---------- DATA TO USE ----------

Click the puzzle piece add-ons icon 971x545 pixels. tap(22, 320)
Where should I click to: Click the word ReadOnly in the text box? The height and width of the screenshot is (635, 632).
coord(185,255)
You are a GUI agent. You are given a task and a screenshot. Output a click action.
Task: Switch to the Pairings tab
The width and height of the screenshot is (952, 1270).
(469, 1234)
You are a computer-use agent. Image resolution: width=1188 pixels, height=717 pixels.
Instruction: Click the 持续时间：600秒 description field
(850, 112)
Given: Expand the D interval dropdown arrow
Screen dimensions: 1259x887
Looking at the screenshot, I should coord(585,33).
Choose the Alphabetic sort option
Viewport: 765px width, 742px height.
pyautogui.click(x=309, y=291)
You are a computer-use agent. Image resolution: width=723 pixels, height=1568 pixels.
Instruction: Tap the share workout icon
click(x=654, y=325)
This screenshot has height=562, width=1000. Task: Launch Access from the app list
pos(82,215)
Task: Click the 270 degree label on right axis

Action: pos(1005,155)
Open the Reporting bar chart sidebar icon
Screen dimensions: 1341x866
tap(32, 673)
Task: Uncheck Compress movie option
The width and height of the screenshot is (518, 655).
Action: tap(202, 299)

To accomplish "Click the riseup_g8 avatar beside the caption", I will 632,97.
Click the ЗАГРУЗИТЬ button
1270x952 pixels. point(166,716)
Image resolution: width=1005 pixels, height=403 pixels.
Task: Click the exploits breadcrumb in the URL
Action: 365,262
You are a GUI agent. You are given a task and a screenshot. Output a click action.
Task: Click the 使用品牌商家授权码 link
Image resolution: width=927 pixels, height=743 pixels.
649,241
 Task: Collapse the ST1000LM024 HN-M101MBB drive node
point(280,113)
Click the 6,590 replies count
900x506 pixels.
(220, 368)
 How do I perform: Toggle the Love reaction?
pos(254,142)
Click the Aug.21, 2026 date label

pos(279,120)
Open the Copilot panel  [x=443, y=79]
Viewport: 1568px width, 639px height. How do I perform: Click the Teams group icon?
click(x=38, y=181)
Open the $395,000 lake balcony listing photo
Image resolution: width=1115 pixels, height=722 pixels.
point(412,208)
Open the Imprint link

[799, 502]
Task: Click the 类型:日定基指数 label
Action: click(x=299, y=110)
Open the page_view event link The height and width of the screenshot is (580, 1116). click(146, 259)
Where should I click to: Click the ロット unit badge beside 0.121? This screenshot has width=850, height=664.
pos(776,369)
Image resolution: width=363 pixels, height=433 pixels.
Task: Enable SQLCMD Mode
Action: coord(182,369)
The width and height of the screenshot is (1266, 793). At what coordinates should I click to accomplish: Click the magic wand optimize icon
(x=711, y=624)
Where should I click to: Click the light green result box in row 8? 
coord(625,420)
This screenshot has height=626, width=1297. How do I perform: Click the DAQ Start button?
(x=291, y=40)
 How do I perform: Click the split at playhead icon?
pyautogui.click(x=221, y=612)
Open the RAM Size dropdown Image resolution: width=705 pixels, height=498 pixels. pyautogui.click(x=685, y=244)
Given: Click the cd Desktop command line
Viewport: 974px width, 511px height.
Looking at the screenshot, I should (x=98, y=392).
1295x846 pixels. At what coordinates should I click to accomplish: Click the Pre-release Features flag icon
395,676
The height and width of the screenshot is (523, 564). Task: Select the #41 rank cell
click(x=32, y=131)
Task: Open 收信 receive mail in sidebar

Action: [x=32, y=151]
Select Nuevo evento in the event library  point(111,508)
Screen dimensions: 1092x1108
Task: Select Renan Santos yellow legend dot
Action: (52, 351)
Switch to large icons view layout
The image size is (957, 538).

----------

Look through the entries above. Copy out every line holding the word "computer".

You are a computer-use agent. Image resolution: width=1188 pixels, height=717 pixels.
You are a computer-use agent. Image resolution: width=723 pixels, height=1568 pixels.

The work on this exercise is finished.